▸ TASK GOAL:
Would you please transcribe, exactly as written, the lines of the entries below starting at the one that holds "This screenshot has width=690, height=484." and ending at the one that holds "Given: Click Acerca de in the top bar", both included?

Dataset entries:
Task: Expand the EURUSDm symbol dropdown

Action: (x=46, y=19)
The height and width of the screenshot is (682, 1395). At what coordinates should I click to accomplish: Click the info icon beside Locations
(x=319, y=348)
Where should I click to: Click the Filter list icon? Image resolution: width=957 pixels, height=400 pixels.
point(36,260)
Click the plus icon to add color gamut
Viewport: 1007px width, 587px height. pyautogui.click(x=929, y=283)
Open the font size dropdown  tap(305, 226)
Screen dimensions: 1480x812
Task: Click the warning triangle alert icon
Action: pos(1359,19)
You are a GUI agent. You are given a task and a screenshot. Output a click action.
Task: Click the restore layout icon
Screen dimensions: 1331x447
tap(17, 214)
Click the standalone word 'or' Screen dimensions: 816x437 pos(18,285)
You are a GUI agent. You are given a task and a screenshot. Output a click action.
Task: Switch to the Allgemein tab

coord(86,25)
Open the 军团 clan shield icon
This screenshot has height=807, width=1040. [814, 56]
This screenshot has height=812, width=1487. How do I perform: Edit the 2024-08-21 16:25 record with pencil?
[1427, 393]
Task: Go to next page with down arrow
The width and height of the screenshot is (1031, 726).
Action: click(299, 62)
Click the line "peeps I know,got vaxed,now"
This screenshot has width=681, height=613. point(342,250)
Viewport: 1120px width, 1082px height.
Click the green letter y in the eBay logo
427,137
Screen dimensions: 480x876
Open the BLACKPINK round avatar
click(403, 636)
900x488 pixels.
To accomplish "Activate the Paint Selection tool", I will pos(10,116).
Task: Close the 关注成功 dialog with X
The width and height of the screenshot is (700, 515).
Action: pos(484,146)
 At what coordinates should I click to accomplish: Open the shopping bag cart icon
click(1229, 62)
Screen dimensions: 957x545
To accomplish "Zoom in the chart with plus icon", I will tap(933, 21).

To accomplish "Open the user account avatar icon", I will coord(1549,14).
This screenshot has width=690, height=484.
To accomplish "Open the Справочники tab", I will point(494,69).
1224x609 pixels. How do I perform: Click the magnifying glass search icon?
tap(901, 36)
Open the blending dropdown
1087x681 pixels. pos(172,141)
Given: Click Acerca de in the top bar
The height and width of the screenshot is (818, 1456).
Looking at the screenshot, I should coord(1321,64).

▸ THE COMPLETED TASK:
This screenshot has width=690, height=484.
To accomplish "Open the Справочники tab", I will point(494,69).
1224x609 pixels. How do I perform: Click the magnifying glass search icon?
tap(901, 36)
Open the blending dropdown
1087x681 pixels. pos(172,141)
Given: Click Acerca de in the top bar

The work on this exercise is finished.